Understanding what Chicha de Jora is
Chicha is a word used in Latin regions of the world to describe a fermented drink or sometimes some non-alcoholic types of drinks as well. The fermented drinks that Chicha often refers to will typically be made from maize (corn). Maize is referred to as jora, which is where Chicha de Jora derives from. The preparations and product of the corn-derived drink is made almost the same way as beer is produced. The maize is germinated, the malt sugars are extracted, then the wort is boiled followed by the beverage fermenting inside a large containing for a specific number of days, weeks or months.

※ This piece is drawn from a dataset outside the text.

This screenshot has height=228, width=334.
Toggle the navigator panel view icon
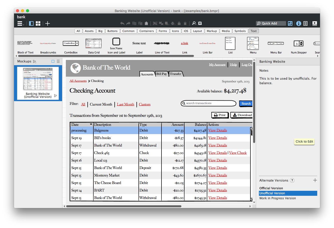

Unlike Chicha de Jora, Chicha Morada is not fermented and made with purple colored maize. This is one of the most popular drinks to have along side of an empanada. The de Jora drink has been around for centuries and was actually originally used during religious ceremonies and diners. Unfortunately, the popularity of the drink has decreased dramatically in the last century. There are only a few villages and communities that still prepare pure Chicha beverages. The areas that do still produce this small amount include Colombia, Ecuador, Bolivia and areas of Costa Rica.
The Chicha de Jora was also a popular drink for the Incan tribes and can be made from home as long as you have the right ingredients. Brewing your own Chicha will allow you to have the full, natural taste that tribes and communities have been enjoying for centuries. The pre-bottled versions are not bad by any means but there is nothing like the touch of a homemade recipe. There are several different recipes for the de Jora and will ultimately depend on which tradition you want to follow. Many tribes and ancestors had special recipes and additions so check out a few different options when you are browsing online.